[Source records]
┄┄┄┄┄┄┄┄┄┄┄┄┄┄┄┄┄┄┄┄

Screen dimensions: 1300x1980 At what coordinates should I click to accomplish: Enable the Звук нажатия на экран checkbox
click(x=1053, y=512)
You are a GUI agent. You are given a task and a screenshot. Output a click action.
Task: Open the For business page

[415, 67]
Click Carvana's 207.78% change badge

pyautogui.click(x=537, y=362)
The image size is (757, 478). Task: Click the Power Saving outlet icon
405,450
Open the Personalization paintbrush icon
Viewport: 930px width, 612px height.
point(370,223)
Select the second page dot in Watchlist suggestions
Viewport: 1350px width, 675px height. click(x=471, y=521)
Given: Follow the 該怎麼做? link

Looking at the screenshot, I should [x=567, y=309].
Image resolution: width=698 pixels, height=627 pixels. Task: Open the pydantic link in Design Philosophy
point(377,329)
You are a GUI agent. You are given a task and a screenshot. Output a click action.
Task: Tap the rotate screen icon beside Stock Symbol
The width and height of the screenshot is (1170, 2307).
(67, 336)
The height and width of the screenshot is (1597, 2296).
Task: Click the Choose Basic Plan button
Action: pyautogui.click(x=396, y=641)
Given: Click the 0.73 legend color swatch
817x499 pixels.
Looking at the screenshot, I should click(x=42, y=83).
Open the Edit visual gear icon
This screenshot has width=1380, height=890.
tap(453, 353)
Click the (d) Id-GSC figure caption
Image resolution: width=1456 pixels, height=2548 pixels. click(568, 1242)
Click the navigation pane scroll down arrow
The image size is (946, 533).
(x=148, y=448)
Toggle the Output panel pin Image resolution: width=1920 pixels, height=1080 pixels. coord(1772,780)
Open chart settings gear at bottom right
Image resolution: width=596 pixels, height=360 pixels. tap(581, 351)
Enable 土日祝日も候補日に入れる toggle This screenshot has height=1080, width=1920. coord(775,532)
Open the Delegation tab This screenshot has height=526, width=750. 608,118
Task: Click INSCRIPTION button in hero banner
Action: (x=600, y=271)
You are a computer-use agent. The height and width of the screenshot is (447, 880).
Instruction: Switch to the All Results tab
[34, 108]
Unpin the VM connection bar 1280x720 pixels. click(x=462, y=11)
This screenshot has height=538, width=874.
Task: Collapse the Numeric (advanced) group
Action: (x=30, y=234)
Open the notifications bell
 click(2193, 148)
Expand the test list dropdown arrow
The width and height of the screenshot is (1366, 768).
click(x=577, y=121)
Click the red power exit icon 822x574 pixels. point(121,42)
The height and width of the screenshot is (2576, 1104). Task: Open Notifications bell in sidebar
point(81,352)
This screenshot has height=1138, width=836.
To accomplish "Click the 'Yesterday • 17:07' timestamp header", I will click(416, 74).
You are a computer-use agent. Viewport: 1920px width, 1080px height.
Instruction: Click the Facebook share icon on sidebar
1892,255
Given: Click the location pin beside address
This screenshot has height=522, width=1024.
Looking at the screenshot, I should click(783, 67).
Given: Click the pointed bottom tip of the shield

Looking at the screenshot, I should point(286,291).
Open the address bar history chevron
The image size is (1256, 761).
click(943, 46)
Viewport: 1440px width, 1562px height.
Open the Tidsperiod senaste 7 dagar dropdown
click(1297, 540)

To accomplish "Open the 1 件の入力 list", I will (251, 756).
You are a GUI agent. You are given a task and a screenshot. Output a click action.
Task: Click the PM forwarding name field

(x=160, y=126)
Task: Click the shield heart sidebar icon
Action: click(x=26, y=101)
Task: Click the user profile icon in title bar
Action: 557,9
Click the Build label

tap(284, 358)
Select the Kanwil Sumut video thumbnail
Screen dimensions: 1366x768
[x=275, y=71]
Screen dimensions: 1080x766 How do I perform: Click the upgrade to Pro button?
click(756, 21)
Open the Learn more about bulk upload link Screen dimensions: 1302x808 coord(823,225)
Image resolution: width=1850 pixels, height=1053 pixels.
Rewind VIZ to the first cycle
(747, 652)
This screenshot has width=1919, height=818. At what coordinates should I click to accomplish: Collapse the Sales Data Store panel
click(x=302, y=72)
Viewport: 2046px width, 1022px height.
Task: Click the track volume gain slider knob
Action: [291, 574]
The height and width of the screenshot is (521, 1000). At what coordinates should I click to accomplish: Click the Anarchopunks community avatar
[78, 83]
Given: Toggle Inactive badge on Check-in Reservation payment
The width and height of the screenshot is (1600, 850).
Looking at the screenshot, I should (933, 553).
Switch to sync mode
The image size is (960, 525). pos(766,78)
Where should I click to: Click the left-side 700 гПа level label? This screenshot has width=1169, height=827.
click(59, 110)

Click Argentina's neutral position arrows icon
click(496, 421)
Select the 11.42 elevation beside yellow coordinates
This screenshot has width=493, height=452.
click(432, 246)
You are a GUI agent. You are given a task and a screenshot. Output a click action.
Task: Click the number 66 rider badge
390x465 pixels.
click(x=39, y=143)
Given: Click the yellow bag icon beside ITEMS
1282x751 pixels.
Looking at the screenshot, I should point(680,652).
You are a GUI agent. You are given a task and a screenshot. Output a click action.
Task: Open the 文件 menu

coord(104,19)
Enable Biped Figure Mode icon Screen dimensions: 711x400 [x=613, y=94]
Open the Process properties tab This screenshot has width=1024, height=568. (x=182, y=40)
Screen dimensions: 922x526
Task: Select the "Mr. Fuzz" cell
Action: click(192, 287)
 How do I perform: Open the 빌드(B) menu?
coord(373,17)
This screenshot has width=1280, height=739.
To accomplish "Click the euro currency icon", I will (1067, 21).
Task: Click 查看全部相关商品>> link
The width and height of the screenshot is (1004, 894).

┄┄┄┄┄┄┄┄┄┄┄┄┄┄┄┄┄┄┄┄

Transcribe all of the material above line for line, with no changes.

EXERCISE RESULT
Screen dimensions: 1300x1980 At what coordinates should I click to accomplish: Enable the Звук нажатия на экран checkbox
click(x=1053, y=512)
You are a GUI agent. You are given a task and a screenshot. Output a click action.
Task: Open the For business page

[415, 67]
Click Carvana's 207.78% change badge

pyautogui.click(x=537, y=362)
The image size is (757, 478). Task: Click the Power Saving outlet icon
405,450
Open the Personalization paintbrush icon
Viewport: 930px width, 612px height.
point(370,223)
Select the second page dot in Watchlist suggestions
Viewport: 1350px width, 675px height. click(x=471, y=521)
Given: Follow the 該怎麼做? link

Looking at the screenshot, I should [x=567, y=309].
Image resolution: width=698 pixels, height=627 pixels. Task: Open the pydantic link in Design Philosophy
point(377,329)
You are a GUI agent. You are given a task and a screenshot. Output a click action.
Task: Tap the rotate screen icon beside Stock Symbol
The width and height of the screenshot is (1170, 2307).
(67, 336)
The height and width of the screenshot is (1597, 2296).
Task: Click the Choose Basic Plan button
Action: pyautogui.click(x=396, y=641)
Given: Click the 0.73 legend color swatch
817x499 pixels.
Looking at the screenshot, I should click(x=42, y=83).
Open the Edit visual gear icon
This screenshot has width=1380, height=890.
tap(453, 353)
Click the (d) Id-GSC figure caption
Image resolution: width=1456 pixels, height=2548 pixels. click(568, 1242)
Click the navigation pane scroll down arrow
The image size is (946, 533).
(x=148, y=448)
Toggle the Output panel pin Image resolution: width=1920 pixels, height=1080 pixels. coord(1772,780)
Open chart settings gear at bottom right
Image resolution: width=596 pixels, height=360 pixels. tap(581, 351)
Enable 土日祝日も候補日に入れる toggle This screenshot has height=1080, width=1920. coord(775,532)
Open the Delegation tab This screenshot has height=526, width=750. 608,118
Task: Click INSCRIPTION button in hero banner
Action: (x=600, y=271)
You are a computer-use agent. The height and width of the screenshot is (447, 880).
Instruction: Switch to the All Results tab
[34, 108]
Unpin the VM connection bar 1280x720 pixels. click(x=462, y=11)
This screenshot has height=538, width=874.
Task: Collapse the Numeric (advanced) group
Action: (x=30, y=234)
Open the notifications bell
 click(2193, 148)
Expand the test list dropdown arrow
The width and height of the screenshot is (1366, 768).
click(x=577, y=121)
Click the red power exit icon 822x574 pixels. point(121,42)
The height and width of the screenshot is (2576, 1104). Task: Open Notifications bell in sidebar
point(81,352)
This screenshot has height=1138, width=836.
To accomplish "Click the 'Yesterday • 17:07' timestamp header", I will click(416, 74).
You are a computer-use agent. Viewport: 1920px width, 1080px height.
Instruction: Click the Facebook share icon on sidebar
1892,255
Given: Click the location pin beside address
This screenshot has height=522, width=1024.
Looking at the screenshot, I should click(783, 67).
Given: Click the pointed bottom tip of the shield

Looking at the screenshot, I should point(286,291).
Open the address bar history chevron
The image size is (1256, 761).
click(943, 46)
Viewport: 1440px width, 1562px height.
Open the Tidsperiod senaste 7 dagar dropdown
click(1297, 540)

To accomplish "Open the 1 件の入力 list", I will (251, 756).
You are a GUI agent. You are given a task and a screenshot. Output a click action.
Task: Click the PM forwarding name field

(x=160, y=126)
Task: Click the shield heart sidebar icon
Action: click(x=26, y=101)
Task: Click the user profile icon in title bar
Action: 557,9
Click the Build label

tap(284, 358)
Select the Kanwil Sumut video thumbnail
Screen dimensions: 1366x768
[x=275, y=71]
Screen dimensions: 1080x766 How do I perform: Click the upgrade to Pro button?
click(756, 21)
Open the Learn more about bulk upload link Screen dimensions: 1302x808 coord(823,225)
Image resolution: width=1850 pixels, height=1053 pixels.
Rewind VIZ to the first cycle
(747, 652)
This screenshot has width=1919, height=818. At what coordinates should I click to accomplish: Collapse the Sales Data Store panel
click(x=302, y=72)
Viewport: 2046px width, 1022px height.
Task: Click the track volume gain slider knob
Action: [291, 574]
The height and width of the screenshot is (521, 1000). At what coordinates should I click to accomplish: Click the Anarchopunks community avatar
[78, 83]
Given: Toggle Inactive badge on Check-in Reservation payment
The width and height of the screenshot is (1600, 850).
Looking at the screenshot, I should (933, 553).
Switch to sync mode
The image size is (960, 525). pos(766,78)
Where should I click to: Click the left-side 700 гПа level label? This screenshot has width=1169, height=827.
click(59, 110)

Click Argentina's neutral position arrows icon
click(496, 421)
Select the 11.42 elevation beside yellow coordinates
This screenshot has width=493, height=452.
click(432, 246)
You are a GUI agent. You are given a task and a screenshot. Output a click action.
Task: Click the number 66 rider badge
390x465 pixels.
click(x=39, y=143)
Given: Click the yellow bag icon beside ITEMS
1282x751 pixels.
Looking at the screenshot, I should point(680,652).
You are a GUI agent. You are given a task and a screenshot. Output a click action.
Task: Open the 文件 menu

coord(104,19)
Enable Biped Figure Mode icon Screen dimensions: 711x400 [x=613, y=94]
Open the Process properties tab This screenshot has width=1024, height=568. (x=182, y=40)
Screen dimensions: 922x526
Task: Select the "Mr. Fuzz" cell
Action: click(192, 287)
 How do I perform: Open the 빌드(B) menu?
coord(373,17)
This screenshot has width=1280, height=739.
To accomplish "Click the euro currency icon", I will (1067, 21).
Task: Click 查看全部相关商品>> link
The width and height of the screenshot is (1004, 894).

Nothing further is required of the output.